§ **Objectif 1**:
Repérez chaque ligne où figure le mot « resolution », puis recopiez-les toutes.

§ **Extrait du document**:
※

Dès les premiers jours de l’affaire, j’avais demandé qu’une enquête ap­profondie fut menée tant dans ma classe qu’auprès des parents.
On sait que l'inspecteur refusa de m’inspecter - alors qu'il ne m’avait jamais vu au travail- et il se refusa à se rendre chez les parents d’élèves, se contentant d’une audience hâtive à la Mairie.
 
Ce manque total de renseignements n’a pas empêché d’ailleurs l’adminis­tration de m’appliquer la peine de la censure.
 
Mais il a suffi d’une requête au ministre apostillée de fausses signatu­res, frauduleusement légalisées par le Maire, pour que l’administration en­treprenne — on devine dans quel sens — une enquête qui a sans doute peu d’exemple dans les annales sco­laires.
 
Pendant trois jours l’inspecteur primaire est resté dans ma classe, no­tant dans le détail le travail de cha­que élève, copiant sur ses feuilles tous les devoirs scolaires, scrutant livres et registres et je ne saurais m’en plaindre, me contentant seulement de noter que ce n’est pas deux mois après le déclenchement de l’affaire que cette enquête devait être menée, alors que ma classe est désorganisée par la grè­ve et la formidable campagne menée contre moi. — C’était les tout premiers jours, alors que ma classe travaillait au complet qu’il fallait honnêtement s’assurer de mon activité et de ma neutralité.
 
Il nous aurait été facile alors de fai­re état d’un rapport d’inspection con­tre tous nos diffamateurs. Mais c’est certainement ce qu’on a voulu éviter.
 
Il y a mieux : après des heures et des heures de conversation secrète avec le Maire, l’inspecteur Primaire a fait le tour des maisons pour con­fronter et interroger les parents pro­testataires, qui se réjouissaient d’un aussi agréable augure.
 
Nous posons simplement la ques­tion :
 
   Lorsque j’ai demandé à l’inspec­teur, le 12 décembre, s’il n’allait pas visiter les parents, il m’a répondu, scandalisé, qu’il se tiendrait à leur disposition à la mairie. Et le voilà qui remplit maintenant ce rôle de poli­cier qui s’en va de porte en porte en­registrer tous les mensonges, toutes les diffamations, toutes les accusa­tions concertées sur lesquelles je ne serai pas même appelé à m’expliquer.

※

§ **Objectif 2**:
Traduisez en anglais cette phrase de l'extrait : « Il nous aurait été facile alors de faire état d'un rapport d'inspection contre tous nos diffamateurs. »

※

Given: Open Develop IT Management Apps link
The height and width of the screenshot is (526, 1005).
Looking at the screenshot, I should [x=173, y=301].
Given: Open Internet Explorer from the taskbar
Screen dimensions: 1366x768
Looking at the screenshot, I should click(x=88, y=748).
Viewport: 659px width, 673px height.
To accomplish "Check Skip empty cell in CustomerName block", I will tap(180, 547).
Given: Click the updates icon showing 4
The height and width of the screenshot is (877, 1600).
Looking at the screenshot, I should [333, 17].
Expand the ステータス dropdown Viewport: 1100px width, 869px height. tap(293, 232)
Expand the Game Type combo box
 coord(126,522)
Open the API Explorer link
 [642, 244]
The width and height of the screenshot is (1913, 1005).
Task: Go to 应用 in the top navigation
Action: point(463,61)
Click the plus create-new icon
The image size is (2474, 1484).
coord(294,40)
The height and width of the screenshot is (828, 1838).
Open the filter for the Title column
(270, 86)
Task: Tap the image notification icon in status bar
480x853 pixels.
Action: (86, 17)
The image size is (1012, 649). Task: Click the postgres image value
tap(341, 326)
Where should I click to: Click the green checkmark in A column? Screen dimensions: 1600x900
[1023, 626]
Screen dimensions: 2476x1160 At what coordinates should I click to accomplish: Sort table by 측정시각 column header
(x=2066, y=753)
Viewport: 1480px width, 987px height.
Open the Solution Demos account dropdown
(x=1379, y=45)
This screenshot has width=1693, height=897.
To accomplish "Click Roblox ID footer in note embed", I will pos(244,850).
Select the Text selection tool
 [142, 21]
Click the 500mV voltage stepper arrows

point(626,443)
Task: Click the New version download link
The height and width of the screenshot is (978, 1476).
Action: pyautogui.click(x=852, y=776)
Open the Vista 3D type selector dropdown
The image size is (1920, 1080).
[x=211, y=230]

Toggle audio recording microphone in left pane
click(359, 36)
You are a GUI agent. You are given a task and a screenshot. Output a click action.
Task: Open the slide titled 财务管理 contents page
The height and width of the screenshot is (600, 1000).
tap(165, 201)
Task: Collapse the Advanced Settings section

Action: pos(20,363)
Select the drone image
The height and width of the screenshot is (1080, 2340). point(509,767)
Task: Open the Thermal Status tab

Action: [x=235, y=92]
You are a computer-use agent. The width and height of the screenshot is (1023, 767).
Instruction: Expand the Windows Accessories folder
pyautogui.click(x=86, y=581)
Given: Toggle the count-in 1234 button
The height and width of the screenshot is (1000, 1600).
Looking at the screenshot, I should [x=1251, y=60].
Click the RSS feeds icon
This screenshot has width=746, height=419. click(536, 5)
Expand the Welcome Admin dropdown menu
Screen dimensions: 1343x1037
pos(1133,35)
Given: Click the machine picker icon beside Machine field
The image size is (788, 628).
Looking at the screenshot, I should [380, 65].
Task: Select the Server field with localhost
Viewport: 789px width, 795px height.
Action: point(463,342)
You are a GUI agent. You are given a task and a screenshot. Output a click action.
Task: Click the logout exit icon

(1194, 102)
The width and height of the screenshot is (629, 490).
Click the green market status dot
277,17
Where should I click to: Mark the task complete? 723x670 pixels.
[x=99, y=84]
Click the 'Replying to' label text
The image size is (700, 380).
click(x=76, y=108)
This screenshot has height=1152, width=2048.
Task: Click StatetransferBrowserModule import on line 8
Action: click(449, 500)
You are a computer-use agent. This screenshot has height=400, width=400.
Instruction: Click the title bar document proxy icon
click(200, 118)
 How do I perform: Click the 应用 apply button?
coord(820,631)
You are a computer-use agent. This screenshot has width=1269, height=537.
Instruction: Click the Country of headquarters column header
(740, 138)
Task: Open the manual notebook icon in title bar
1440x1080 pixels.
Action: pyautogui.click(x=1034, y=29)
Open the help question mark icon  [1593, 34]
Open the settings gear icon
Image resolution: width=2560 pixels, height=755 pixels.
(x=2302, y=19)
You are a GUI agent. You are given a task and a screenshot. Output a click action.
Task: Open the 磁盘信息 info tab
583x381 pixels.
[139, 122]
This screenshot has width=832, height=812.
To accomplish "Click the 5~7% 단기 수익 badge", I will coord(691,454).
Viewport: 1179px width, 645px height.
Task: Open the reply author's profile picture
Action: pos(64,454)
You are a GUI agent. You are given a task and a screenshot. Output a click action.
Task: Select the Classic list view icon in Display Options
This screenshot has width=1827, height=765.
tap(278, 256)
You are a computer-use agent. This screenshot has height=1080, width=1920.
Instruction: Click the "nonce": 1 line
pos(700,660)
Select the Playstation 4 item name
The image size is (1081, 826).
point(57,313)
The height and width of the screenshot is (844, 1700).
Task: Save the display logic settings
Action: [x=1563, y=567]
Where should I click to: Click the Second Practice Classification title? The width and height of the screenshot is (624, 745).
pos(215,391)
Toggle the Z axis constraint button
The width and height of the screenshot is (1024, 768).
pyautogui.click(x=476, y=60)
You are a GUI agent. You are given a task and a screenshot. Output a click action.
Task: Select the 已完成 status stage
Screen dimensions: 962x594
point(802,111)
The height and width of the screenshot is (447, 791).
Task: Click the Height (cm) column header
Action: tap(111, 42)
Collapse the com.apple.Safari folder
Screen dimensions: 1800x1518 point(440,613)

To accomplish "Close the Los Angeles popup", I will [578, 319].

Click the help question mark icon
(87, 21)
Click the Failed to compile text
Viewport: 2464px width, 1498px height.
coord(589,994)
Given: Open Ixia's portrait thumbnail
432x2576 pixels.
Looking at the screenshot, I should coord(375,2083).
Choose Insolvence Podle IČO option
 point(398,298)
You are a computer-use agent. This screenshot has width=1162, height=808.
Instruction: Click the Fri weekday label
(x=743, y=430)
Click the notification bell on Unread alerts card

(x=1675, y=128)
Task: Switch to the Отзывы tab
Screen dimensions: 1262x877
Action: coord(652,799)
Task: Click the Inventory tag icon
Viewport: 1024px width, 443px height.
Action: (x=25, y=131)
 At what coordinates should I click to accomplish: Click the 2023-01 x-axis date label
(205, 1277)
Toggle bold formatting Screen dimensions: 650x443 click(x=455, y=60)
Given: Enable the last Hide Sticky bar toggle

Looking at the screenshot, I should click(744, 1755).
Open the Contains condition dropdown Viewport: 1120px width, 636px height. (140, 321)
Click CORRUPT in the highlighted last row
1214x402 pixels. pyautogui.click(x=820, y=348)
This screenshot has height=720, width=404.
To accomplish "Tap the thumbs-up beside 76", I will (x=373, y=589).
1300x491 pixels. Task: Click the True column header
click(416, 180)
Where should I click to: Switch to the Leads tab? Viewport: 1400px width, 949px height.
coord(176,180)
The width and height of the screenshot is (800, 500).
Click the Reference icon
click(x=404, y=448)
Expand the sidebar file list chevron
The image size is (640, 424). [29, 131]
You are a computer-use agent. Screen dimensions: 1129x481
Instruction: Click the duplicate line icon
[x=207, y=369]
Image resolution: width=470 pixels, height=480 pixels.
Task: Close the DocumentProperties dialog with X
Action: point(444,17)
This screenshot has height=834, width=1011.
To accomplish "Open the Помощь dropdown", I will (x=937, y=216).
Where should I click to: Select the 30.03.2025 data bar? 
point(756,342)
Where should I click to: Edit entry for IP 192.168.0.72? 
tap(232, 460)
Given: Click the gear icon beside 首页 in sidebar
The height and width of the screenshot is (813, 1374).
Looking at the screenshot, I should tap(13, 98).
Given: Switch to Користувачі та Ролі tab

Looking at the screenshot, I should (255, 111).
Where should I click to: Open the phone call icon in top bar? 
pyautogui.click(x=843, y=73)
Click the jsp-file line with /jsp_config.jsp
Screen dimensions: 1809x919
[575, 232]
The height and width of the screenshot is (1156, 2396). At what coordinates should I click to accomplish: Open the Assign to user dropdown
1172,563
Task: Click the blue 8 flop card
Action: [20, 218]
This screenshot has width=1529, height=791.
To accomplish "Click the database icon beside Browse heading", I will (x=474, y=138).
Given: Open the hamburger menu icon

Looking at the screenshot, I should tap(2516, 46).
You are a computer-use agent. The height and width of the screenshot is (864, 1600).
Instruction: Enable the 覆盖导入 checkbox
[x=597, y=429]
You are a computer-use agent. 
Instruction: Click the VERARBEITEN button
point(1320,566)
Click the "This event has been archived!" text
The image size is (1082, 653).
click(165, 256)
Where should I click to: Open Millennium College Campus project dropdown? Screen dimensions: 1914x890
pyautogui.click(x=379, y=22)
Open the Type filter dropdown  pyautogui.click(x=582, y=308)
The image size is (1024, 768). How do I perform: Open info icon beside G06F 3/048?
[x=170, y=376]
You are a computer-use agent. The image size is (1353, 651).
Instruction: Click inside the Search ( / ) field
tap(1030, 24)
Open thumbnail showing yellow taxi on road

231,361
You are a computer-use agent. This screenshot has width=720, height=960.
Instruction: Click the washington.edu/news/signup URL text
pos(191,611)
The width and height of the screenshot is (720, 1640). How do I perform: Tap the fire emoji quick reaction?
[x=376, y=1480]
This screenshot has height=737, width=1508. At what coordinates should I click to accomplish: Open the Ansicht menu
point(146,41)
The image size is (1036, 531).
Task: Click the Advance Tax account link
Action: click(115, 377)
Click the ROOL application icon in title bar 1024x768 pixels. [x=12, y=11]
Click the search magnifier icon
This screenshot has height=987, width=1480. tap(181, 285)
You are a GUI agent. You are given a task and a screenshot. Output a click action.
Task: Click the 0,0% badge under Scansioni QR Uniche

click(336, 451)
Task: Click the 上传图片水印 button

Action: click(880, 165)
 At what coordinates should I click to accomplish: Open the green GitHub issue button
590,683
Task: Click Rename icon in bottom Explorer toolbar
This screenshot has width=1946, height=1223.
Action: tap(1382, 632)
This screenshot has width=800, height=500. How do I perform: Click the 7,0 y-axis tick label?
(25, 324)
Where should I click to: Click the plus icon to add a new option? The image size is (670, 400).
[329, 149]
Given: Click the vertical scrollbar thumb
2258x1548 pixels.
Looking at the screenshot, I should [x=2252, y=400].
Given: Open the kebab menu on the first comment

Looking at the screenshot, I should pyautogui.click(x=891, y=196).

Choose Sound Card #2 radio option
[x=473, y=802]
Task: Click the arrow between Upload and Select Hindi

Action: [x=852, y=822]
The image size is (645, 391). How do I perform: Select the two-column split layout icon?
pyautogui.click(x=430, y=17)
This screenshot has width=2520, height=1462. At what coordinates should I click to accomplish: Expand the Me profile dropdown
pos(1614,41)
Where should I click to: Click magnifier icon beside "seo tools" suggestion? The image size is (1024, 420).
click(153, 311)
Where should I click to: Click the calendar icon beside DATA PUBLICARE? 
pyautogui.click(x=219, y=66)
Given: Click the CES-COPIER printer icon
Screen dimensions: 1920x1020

※

§ **Réponse rédigée 1**:
Image resolution: width=2560 pixels, height=755 pixels.
Image resolution: width=470 pixels, height=480 pixels.

§ **Réponse rédigée 2**:
It would have been easy for us then to cite an inspection report against all our slanderers.